Seven groups representing state securities regulators, investors, and investment advisers are urging leaders of the Senate Banking Committee not to water down language in its draft financial regulatory reform legislation that would require every individual that provides investment advice to be held to a fiduciary duty under the Investment Advisers Act of 1940.

In a letter sent yesterday to Senate Banking Committee chairman Christopher Dodd, D-Conn., and the panel’s ranking Republican, Richard Shelby, R-Ala., the groups said they strongly favor a provision in the committee’s draft bill that, “in a straightforward and sensible fashion,” would eliminate exclusions from the act’s ­fiduciary duty that currently exists for broker-dealers acting as investment advisers if their IA work is “solely incidental” to their brokerage ­activities.
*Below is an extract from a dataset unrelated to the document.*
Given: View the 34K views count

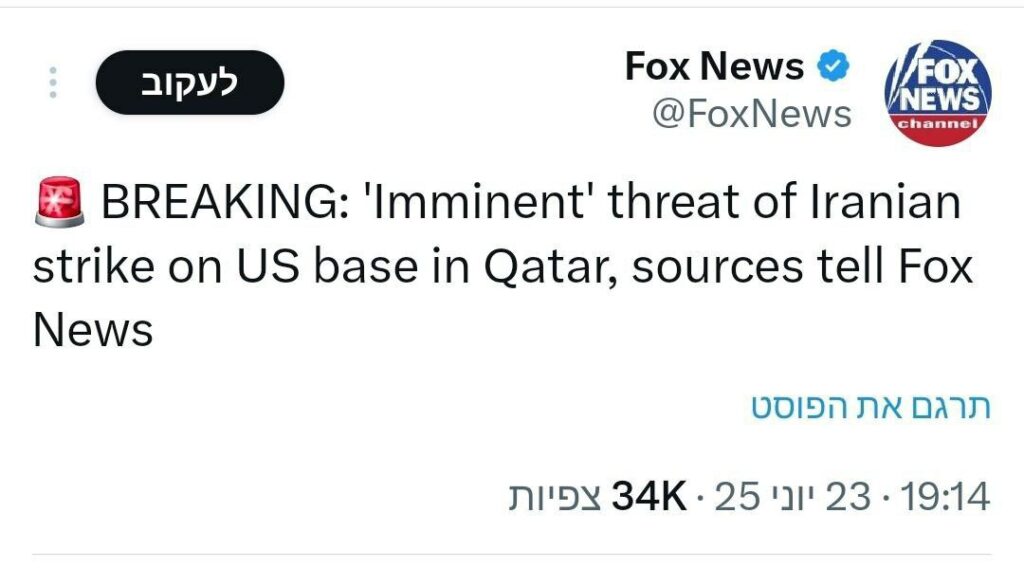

Most broker-dealers that provide investment advisory work to ­municipalities are believed to already be dually registered at the Securities and Exchange Commission, market participants said. The SEC, for example, sued the former Dain Rauscher Inc. in a yield-burning case in January 1998, claiming the firm, which served as a financial adviser and investment adviser to ­Arizona, violated its fiduciary duty by failing to disclose excessive markups it charged the state for Treasuries placed into an advance refunding escrow. The case was settled after a federal judge seemed sympathetic to the SEC’s stance.

Market participants said the draft provision in the Senate could apply to smaller firms that are not currently required to be registered as investment advisers. The Senate provision at issue by these groups is separate from another portion of the draft Senate bill that would subject all non-broker ­municipal financial and swap advisers to register with the SEC and subject them to Municipal Securities Rulemaking Board rules.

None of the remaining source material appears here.